» Directions for this task:
Please output exactly the part of the records below that opens with the line containing "PUBG Continental Series" and closes with the line containing "Lionel Messi mukaan PUBG Mobileen (130, 1479)", both lines included, and nothing else.

» Input for this task:
━━━

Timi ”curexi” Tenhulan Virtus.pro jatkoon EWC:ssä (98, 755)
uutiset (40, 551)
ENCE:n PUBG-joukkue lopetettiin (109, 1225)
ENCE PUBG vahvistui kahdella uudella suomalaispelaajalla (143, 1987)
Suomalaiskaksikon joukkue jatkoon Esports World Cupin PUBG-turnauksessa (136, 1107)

━━━

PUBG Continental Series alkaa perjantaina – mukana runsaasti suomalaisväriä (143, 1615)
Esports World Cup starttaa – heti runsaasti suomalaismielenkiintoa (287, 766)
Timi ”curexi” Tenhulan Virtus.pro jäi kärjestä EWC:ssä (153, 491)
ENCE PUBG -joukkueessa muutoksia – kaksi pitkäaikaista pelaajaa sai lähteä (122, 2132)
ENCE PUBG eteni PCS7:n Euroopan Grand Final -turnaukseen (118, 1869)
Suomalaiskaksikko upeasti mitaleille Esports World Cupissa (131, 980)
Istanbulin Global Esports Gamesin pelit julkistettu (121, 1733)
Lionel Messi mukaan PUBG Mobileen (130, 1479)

━━━

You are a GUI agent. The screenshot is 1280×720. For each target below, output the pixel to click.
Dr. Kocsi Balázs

━━━

» Written solution:
PUBG Continental Series alkaa perjantaina – mukana runsaasti suomalaisväriä (143, 1615)
Esports World Cup starttaa – heti runsaasti suomalaismielenkiintoa (287, 766)
Timi ”curexi” Tenhulan Virtus.pro jäi kärjestä EWC:ssä (153, 491)
ENCE PUBG -joukkueessa muutoksia – kaksi pitkäaikaista pelaajaa sai lähteä (122, 2132)
ENCE PUBG eteni PCS7:n Euroopan Grand Final -turnaukseen (118, 1869)
Suomalaiskaksikko upeasti mitaleille Esports World Cupissa (131, 980)
Istanbulin Global Esports Gamesin pelit julkistettu (121, 1733)
Lionel Messi mukaan PUBG Mobileen (130, 1479)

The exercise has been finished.